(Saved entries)
□ □ □ □

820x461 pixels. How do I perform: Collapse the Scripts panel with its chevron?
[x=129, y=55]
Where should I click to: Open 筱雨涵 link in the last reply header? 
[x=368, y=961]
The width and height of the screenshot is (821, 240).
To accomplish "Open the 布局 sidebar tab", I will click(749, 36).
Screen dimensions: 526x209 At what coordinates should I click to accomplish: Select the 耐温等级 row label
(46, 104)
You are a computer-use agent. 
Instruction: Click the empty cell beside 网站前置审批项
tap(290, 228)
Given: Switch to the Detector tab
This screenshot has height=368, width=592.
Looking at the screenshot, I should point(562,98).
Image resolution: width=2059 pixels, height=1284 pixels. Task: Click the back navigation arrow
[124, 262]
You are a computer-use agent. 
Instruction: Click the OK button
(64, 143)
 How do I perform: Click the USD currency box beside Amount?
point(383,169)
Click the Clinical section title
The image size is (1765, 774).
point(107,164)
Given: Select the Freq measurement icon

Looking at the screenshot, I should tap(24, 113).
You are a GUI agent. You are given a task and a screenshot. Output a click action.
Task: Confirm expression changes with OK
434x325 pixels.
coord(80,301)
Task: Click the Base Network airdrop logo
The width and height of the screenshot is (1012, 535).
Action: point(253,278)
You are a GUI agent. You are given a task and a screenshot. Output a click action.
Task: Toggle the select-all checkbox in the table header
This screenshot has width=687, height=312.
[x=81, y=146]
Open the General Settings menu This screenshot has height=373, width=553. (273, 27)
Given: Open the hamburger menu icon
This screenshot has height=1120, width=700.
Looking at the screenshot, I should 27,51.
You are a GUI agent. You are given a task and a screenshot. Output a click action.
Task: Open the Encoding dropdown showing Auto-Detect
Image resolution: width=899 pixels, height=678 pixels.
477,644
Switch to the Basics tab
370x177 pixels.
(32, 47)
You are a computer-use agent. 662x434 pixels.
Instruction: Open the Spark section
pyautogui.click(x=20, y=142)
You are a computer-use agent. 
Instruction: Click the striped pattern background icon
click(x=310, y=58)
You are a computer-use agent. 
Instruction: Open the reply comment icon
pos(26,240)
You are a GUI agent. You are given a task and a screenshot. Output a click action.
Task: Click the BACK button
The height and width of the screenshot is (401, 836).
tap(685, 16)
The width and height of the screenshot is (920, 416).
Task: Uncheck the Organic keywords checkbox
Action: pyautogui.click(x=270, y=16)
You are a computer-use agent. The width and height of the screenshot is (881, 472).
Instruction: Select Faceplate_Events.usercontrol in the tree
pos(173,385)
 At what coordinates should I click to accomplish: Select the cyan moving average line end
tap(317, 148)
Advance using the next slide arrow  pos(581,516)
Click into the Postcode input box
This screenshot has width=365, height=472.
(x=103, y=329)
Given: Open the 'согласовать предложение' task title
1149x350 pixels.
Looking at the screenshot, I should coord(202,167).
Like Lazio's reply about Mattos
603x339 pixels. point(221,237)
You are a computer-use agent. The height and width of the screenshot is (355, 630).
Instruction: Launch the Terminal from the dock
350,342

□ □ □ □

| Description of the task |
Report each line above that includes the string "menu".

| Completed exercise |
Open the General Settings menu This screenshot has height=373, width=553. (273, 27)
Given: Open the hamburger menu icon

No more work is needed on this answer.